* _Fragmento proporcionado_
---+---
«Esta novela –dice el escritor salvadoreño Horacio Castellanos Moya refiriéndose a La diáspora– permite ver de dónde viene mi obra luego de la publicación de mi última novela, Moronga«.

La diáspora es su primera novela. Se publicó por primera vez en El Salvador en 1989 y nunca había sido editada fuera de ese país. La edición en Argentina por Random House coincidió con la visita del escritor al país donde llegó invitado por el Festival Internacional de Literatura de Buenos Aires (Filba). «Fue una decisión editorial grata porque, terminada mi última novela, me puse a revisar la primera escrita hace unos 30 años –afirma el escritor–. Fue muy interesante descubrir continuidades y rupturas de las que yo no tenía conciencia».

Castellanos Moya se fue de El Salvador huyendo de la guerra civil cuando tenía apenas 20 años. La diáspora habla del exilio mexicano y apunta contra la idealización de la insurgencia.

Usted se fue de El Salvador con apenas 20 años huyendo de la guerra civil. ¿Cree que el exilio es una marca constitutiva de los escritores latinoamericanos?

–Sí, es un destino común y lo ha sido desde nuestra existencia como naciones. La década del ’80 la viví en México. Llegué huyendo de la guerra, pero a la vez profundamente enterado de esa guerra y siguiéndola día a día. Uno huye de la posibilidad de la muerte, pero el país va con uno. La guerra civil fue muy intensa. Yo vivía en México en términos materiales, pero mi mente y toda mi energía estaban puestas en lo que estaba pasando en El Salvador. La guerra civil nos consumía a todos en tanto la seguíamos desde diferentes experiencias. Los personajes de La diáspora no tienen mis rasgos, pero expresan mis preocupaciones de esa época, mis dudas, mis desencantos. Esta novela fue publicada en el momento en que la revolución estaba prácticamente en la puerta, estaba por triunfar. Pero es una novela escéptica, cuestionadora.

Y pesimista. Con la muerte de la comandante Ana María y el posterior suicidio del comandante Marcial se produce una gran desmitificación de la figura del guerrillero ya que se dijo que era Marcial el que había mandado a matarla por un tema de competencia.

–Sí, es pesimista. Es una novela que tiene de fondo un cuestionamiento moral profundo en lo que respecta a la utilización de la violencia por los agentes del cambio social. Los crímenes se cometen dentro de las filas mismas de estas fuerzas y esto afecta a todos los personajes que de una u otra forma están relacionados con ellas. Por eso creo que sí es desmitificadora, cuestionadora, porque ataca el núcleo moral del cambio. Y entonces, la pregunta que surge es cuál es la diferencia con el enemigo, cuál es nuestra ética. No estoy diciendo que sean éticas parecidas, pero la novela y los personajes afectados por este evento de alguna manera están diciendo que este tipo de hechos nos convierten en semejantes a las personas contra las que combatimos.  Tenemos ideologías distintas, tenemos diferentes concepciones de cómo se debe hacer la política y de cómo se deben corregir los sistemas sociales, pero dentro de nosotros mismos hay algo que nos acerca, que es una cosa muy fea: el crimen.
---+---
* _Filas extraídas_
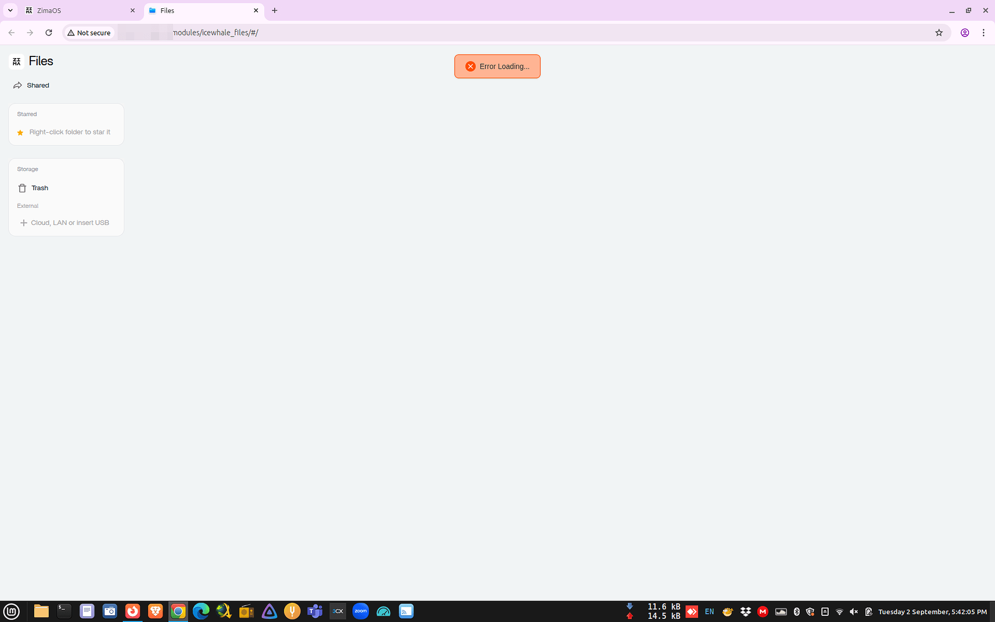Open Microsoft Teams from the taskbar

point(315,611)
---+---
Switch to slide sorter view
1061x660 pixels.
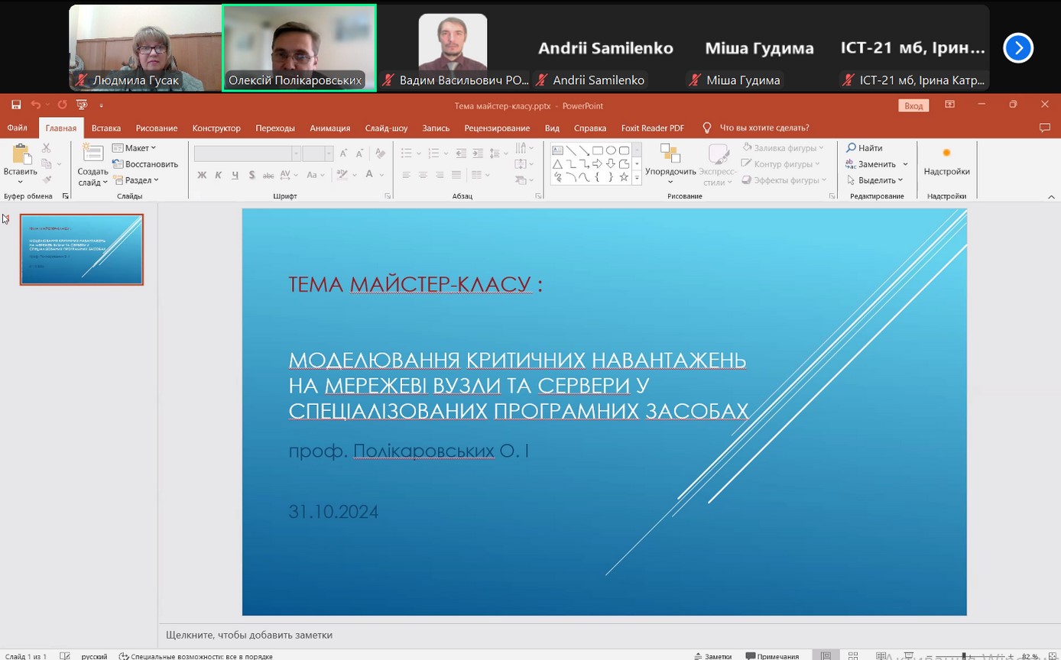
---+---
Según el fragmento proporcionado, ¿en qué país y en qué año se publicó por primera vez La diáspora?

En El Salvador, en 1989.